__What you should do__. Omit the pictures and retype only the lines from the one containing "Image resolution: width=464" through the end of the listing, both ends included.

__Information provided__.
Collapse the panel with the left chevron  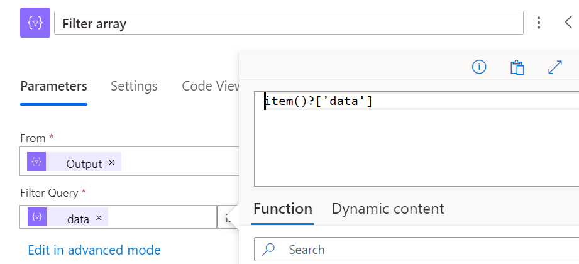coord(567,23)
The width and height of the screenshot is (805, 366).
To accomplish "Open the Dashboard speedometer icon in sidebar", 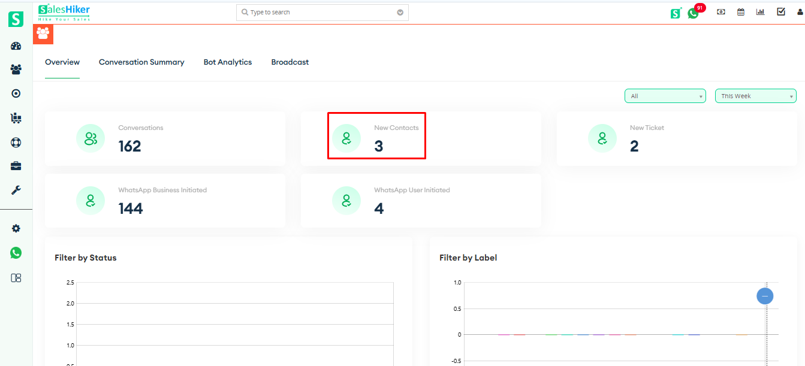I will click(16, 46).
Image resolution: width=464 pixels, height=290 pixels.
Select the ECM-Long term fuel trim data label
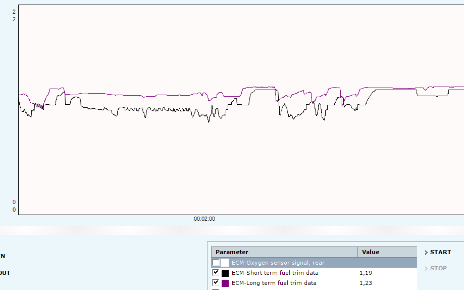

__Written response__.
Image resolution: width=464 pixels, height=290 pixels.
Select the ECM-Long term fuel trim data label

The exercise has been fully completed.